Conservation Equity Management, an investment firm Bass started last year, has spent $90 million acquiring six properties totaling 37,000 acres. His haul includes a West Texas ranch featuring the ruins of a frontier fort, a heavily wooded timber tract in East Texas, a wildlife corridor near the Louisiana border, and a holding in the heart of a $240 million high-tech development outside Austin.

“I’m taking all of my expertise developed over decades of analyzing global macro situations and geopolitical situations and developing a thesis on Texas land as an asset class,” Bass said in an interview.

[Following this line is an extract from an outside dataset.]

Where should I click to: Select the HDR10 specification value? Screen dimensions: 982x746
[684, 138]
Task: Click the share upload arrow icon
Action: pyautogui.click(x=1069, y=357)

Land is attractive because of its almost limitless demand, Bass said, and it helps that Texas has plenty of it. There are 142 million acres of privately owned ranches, farms and forest in the state and values have skyrocketed. The median price per acre of rural land was $4,286 as of the second quarter, up 123% in the past decade, according to the Texas Real Estate Research Center at Texas A&M University. Based on recent average land values, the state’s raw land is worth more than $600 billion dollars, and that’s before factoring in potential revenue from sources such as renewable energy leases, conservation easements or selling carbon credits.

Demographics are key to the gains in the value of land — and Bass’s thesis. Texas’s population grew 42% to almost 30 million from the turn of the century through 2020. The Texas Demographic Center, a state-level entity affiliated with the US Census Bureau, projects it will have 47 million residents by 2050.

“We’re on the front end of a population migration that is going to last for at least a decade or more,” said Bass, who was born in Florida but raised in Texas. "People from the Northeast, people from the West Coast — they are going to constantly move to Texas, Tennessee and Florida.”